> **Given request**:
Answer these from the forum post about TAP schedule changes, one per line:
(a) About how many days before travel did the email about the Lisbon to Terceira flight arrive?
(b) Which airline's flight was the writer booked onto for the trip to Terceira?
(c) How much earlier was the rebooked Porto to Gatwick flight than the original one?

> **Given passage**:
++++++++
# WARNING! – TAP Flight Schedule Changes



## JohnBoy (Oct 25, 2009)

If you have any future bookings with TAP, PLEASE check that your flight is still operating. There has been a massive overhaul of the flight schedule and they will not necessarily inform you. My story as briefly as possible:

Flight 1: Luxembourg to Porto after a weekend break. About three weeks before departure, TAP emailed to say that our flight had been cancelled and we had been rebooked on an alternative flight the following day. I managed to get that one changed back to the original flight day, but we did have to travel via Lisbon with a change of planes there.

Flight 2: Lisbon to Terceira for a 3 night getaway. Again, about 16 days before travel, I received an email to say that the flight had been cancelled and that we had been rebooked for the following day. Effectively we were being forced to lose a day of our holiday including a prepaid hotel and car hire. My first call to the Contact Centre was met with, there is nothing we can do about it as we have given you more than 14 days notice. I called back and was dealt with by someone with a bit more about them who booked us onto a flight with SATA later on in the day that we wanted to travel. More about our return from Terceira later.

Flight 3: We are due to travel from Porto to Gatwick next Tuesday. As I am a bit of a flight geek, I decided to check to make sure that this week’s flight got away on time. Imagine my surprise to find that it did not operate at all. A call to the TAP Contact Centre revealed that this is yet another victim of the schedule changes but there was no apology for not bothering to tell us. They had, in fact, rebooked us onto a flight 4 hours earlier on Tuesday but that would not have been much help if we had still turned up at 5.20 as booked!

Flight 4: Now I’m getting a bit jumpy so went online to check a flight that we have booked to Amsterdam at the end of April. Surprise, surprise but that is cancelled too. Another 30 minutes waiting in the hold queue for the Contact Centre to be told, “We cancelled that on 22 January and you have been rebooked and are in the queue of people to be informed.” I’m sorry but the minute you cancelled that flight you should have told us immediately.

All that in less than four months. Consequently TAP are no longer on our Christmas card list.
++++++++
> **Data extract**:
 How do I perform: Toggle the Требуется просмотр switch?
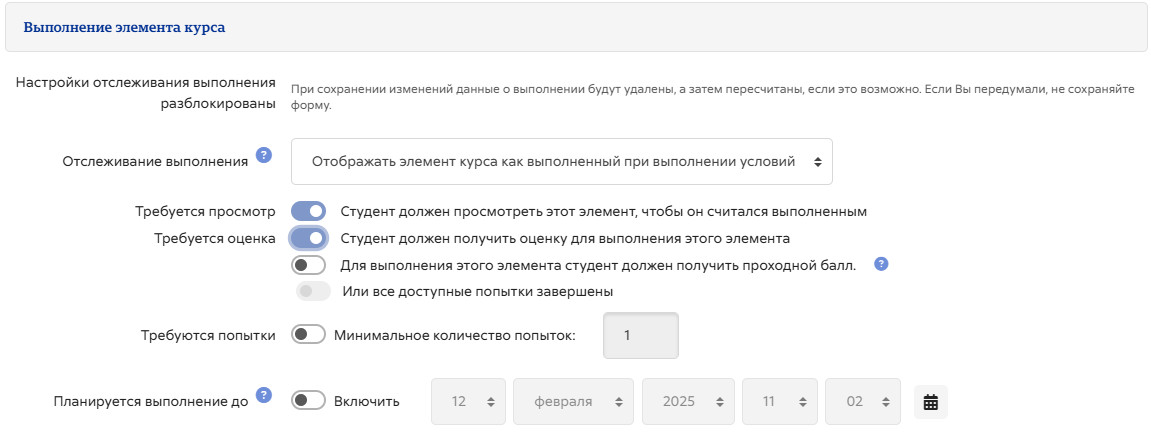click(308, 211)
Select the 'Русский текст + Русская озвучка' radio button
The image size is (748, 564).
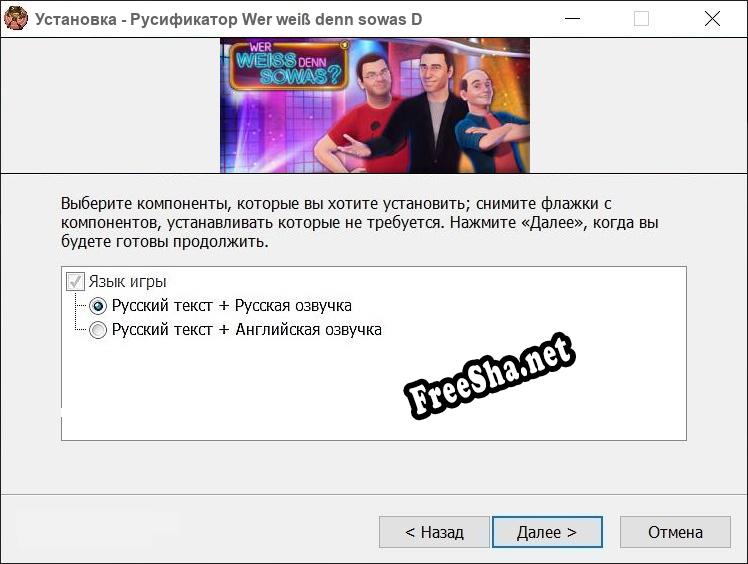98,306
++++++++
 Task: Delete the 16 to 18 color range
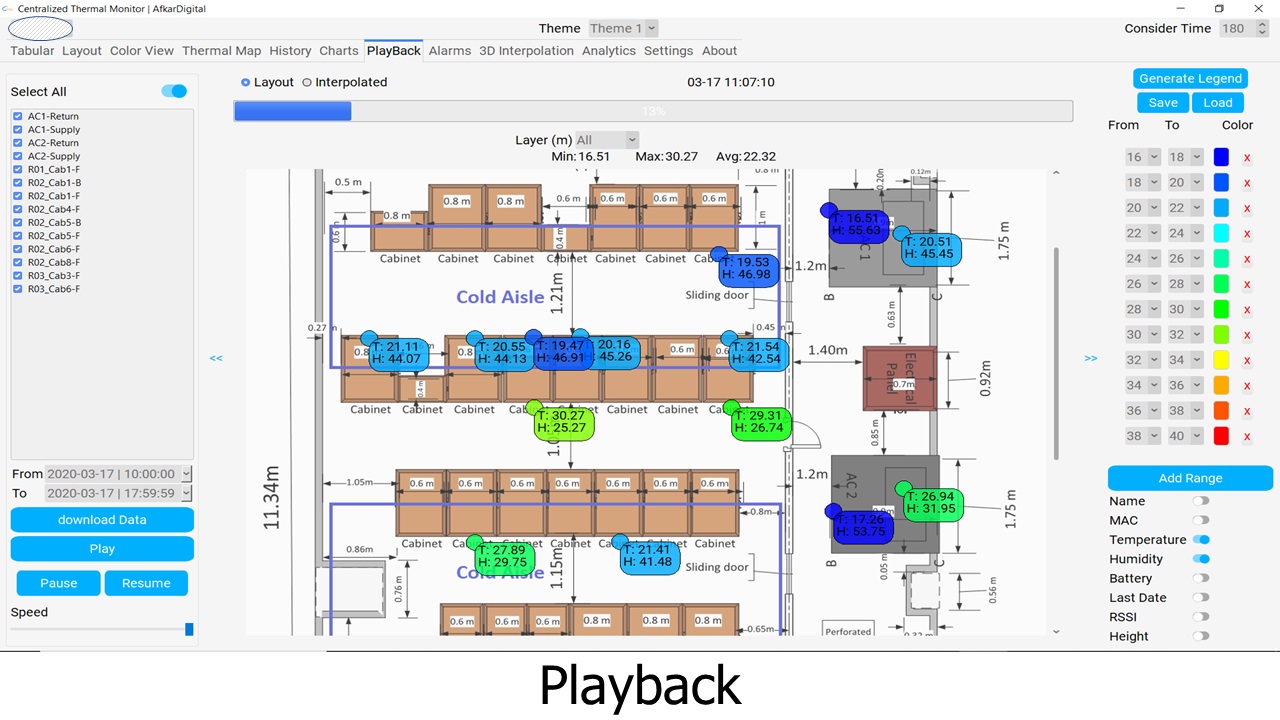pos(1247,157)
++++++++
> **Expected output**:
(a) About 16 days.
(b) SATA.
(c) 4 hours earlier, on the same Tuesday.